A performant graph-based kNN search library with re-ordering.

Project description

FlatNav

FlatNav is a fast and header-only graph-based index for Approximate Nearest Neighbor Search (ANNS). FlatNav is inspired by the influential Hierarchical Navigable Small World (HNSW) index, but with the hierarchical component removed. As detailed in our research paper, we found that FlatNav achieved identical performance to HNSW on high-dimensional datasets (dimensionality > 32) with approximately 38% less peak memory consumption and a simplified implementation.

We hope to maintain this open source library as a resource for broader community. Please consider opening a Github Issue for bugs and feature requests, or get in touch with us directly for discussions.

Installation

FlatNav is implemented in C++ with a complete Python extension with cereal as the only external dependency. This is a header-only library, so there is nothing to build. You can just include the necessary headers in your existing code.

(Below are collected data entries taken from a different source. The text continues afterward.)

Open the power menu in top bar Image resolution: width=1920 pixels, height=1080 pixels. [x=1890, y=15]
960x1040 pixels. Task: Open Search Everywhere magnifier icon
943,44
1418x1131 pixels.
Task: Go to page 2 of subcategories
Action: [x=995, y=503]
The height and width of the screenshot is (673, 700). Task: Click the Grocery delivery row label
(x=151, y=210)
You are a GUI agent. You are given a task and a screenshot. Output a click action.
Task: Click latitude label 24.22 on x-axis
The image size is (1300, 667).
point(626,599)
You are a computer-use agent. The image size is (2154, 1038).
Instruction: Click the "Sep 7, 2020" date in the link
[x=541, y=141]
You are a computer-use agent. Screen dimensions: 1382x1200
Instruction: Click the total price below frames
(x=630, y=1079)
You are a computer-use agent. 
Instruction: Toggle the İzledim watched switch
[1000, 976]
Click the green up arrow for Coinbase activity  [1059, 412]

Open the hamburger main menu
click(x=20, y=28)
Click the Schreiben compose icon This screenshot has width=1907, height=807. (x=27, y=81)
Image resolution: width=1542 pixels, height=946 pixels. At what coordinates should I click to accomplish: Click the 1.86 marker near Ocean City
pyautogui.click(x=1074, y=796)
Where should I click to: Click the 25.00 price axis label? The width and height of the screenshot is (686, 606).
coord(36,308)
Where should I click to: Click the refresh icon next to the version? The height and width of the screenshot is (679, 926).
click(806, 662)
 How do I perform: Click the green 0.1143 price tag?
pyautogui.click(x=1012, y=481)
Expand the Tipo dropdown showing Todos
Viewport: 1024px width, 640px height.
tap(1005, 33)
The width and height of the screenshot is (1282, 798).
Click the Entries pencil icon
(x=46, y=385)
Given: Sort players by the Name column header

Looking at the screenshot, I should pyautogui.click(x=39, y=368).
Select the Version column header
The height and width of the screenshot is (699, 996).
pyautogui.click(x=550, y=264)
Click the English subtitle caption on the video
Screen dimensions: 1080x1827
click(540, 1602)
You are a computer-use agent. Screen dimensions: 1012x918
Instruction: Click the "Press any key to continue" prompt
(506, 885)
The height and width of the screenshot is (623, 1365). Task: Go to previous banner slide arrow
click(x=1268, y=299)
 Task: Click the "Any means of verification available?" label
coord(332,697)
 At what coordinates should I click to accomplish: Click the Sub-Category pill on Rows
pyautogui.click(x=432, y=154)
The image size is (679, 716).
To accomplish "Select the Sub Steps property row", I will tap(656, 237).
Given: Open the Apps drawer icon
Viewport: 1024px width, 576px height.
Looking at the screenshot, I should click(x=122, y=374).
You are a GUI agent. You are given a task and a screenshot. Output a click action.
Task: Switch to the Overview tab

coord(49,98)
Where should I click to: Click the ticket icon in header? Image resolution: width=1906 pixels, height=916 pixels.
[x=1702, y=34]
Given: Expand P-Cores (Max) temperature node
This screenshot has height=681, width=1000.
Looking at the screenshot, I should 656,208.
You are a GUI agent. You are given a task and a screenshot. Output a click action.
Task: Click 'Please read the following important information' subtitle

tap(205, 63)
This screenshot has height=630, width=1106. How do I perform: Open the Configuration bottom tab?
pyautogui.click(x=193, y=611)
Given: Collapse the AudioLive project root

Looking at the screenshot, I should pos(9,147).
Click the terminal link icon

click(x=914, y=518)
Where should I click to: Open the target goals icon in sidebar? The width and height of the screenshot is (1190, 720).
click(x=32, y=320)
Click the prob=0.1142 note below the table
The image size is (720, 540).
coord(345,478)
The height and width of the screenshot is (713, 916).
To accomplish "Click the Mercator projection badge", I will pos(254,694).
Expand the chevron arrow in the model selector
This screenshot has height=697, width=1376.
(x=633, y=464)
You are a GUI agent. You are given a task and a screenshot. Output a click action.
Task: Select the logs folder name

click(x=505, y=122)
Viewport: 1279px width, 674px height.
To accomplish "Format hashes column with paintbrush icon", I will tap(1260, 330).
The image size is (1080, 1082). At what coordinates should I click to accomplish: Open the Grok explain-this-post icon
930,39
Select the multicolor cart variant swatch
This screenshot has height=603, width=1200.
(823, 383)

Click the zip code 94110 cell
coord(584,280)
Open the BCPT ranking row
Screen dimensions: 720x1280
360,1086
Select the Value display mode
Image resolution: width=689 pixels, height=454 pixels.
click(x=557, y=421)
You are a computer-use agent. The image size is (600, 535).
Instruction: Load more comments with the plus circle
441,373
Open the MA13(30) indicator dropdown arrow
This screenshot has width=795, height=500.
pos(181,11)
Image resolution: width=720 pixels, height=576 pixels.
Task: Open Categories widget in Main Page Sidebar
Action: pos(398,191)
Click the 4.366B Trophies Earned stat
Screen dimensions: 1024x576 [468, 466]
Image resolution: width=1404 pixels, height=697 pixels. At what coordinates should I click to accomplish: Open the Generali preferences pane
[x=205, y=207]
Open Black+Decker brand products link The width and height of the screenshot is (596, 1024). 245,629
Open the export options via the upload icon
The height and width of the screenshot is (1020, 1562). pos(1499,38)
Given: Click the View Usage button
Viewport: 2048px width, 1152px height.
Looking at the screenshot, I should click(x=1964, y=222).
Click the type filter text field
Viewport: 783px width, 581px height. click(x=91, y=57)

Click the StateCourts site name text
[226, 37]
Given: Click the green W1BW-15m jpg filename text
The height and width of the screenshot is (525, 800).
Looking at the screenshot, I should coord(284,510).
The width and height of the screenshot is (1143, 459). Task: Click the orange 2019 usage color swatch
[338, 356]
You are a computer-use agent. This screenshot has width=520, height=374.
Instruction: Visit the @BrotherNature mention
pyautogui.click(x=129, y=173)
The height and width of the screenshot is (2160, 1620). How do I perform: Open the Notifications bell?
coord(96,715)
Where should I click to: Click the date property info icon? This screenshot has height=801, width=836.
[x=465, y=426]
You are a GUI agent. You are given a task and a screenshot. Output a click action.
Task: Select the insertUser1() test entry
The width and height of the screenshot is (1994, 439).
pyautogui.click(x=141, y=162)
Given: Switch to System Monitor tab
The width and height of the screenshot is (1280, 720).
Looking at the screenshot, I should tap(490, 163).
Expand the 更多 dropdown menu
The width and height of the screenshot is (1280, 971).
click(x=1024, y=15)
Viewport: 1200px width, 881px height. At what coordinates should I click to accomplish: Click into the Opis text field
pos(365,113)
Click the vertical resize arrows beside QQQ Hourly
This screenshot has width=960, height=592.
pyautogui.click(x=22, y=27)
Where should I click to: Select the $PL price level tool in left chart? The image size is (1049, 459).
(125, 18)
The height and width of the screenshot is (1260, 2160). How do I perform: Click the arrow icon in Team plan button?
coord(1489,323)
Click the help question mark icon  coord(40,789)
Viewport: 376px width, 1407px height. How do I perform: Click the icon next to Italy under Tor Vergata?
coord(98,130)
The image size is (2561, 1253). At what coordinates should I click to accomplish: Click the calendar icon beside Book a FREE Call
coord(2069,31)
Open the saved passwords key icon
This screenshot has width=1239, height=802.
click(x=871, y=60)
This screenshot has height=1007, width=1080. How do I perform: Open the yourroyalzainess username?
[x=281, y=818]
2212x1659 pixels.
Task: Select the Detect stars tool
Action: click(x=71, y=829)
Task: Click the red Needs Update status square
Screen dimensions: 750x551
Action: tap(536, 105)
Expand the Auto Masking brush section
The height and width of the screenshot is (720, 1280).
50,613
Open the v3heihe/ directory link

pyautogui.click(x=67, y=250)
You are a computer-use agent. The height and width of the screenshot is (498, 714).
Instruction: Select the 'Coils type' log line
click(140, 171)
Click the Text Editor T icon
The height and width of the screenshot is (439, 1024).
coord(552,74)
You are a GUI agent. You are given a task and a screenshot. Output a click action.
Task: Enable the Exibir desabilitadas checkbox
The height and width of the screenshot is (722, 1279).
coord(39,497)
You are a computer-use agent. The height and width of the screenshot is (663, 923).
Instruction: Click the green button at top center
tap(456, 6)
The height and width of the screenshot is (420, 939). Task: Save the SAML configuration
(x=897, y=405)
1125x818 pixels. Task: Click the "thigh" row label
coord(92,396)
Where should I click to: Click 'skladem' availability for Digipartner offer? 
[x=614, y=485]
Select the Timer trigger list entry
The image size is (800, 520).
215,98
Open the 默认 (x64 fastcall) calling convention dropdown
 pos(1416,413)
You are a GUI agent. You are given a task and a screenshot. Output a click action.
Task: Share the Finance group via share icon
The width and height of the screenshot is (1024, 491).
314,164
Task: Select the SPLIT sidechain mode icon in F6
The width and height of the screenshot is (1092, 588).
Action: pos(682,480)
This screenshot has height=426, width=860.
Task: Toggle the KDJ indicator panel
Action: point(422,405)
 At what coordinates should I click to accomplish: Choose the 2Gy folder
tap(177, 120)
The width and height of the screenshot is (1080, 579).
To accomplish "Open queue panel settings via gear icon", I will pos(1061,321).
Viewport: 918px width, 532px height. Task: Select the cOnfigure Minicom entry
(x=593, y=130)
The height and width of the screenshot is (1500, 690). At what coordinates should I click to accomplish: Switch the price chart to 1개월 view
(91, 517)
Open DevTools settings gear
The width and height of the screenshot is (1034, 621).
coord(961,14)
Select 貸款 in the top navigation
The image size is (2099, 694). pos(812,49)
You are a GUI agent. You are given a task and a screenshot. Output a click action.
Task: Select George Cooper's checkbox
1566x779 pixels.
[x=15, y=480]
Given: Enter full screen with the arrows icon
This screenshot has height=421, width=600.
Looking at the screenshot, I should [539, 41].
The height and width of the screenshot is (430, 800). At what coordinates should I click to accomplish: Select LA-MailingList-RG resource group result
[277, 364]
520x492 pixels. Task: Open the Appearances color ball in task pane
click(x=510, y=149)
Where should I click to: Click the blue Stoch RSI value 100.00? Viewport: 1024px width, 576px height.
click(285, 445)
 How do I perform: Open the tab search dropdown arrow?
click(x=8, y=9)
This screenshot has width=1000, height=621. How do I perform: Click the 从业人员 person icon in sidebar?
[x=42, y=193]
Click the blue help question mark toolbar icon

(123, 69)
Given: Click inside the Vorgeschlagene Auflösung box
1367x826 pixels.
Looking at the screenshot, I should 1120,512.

FlatNav is supported on x86-64 machines on linux and MacOS (we can extend this to windows if there is sufficient interest). To get the C++ library working and run examples under the tools directory, you will need

  • C++17 compiler with OpenMP support (version >= 2.0)
  • CMake (version >= 3.14)

We provide some helpful scripts for installing the above in the bin directory.

To generate the library with CMake and compile examples, run

$ git clone https://github.com/BlaiseMuhirwa/flatnav.git --recurse-submodules
$ cd flatnav
$ ./bin/build.sh -e

You can get all options available with the build.sh script by passing it the -h argument.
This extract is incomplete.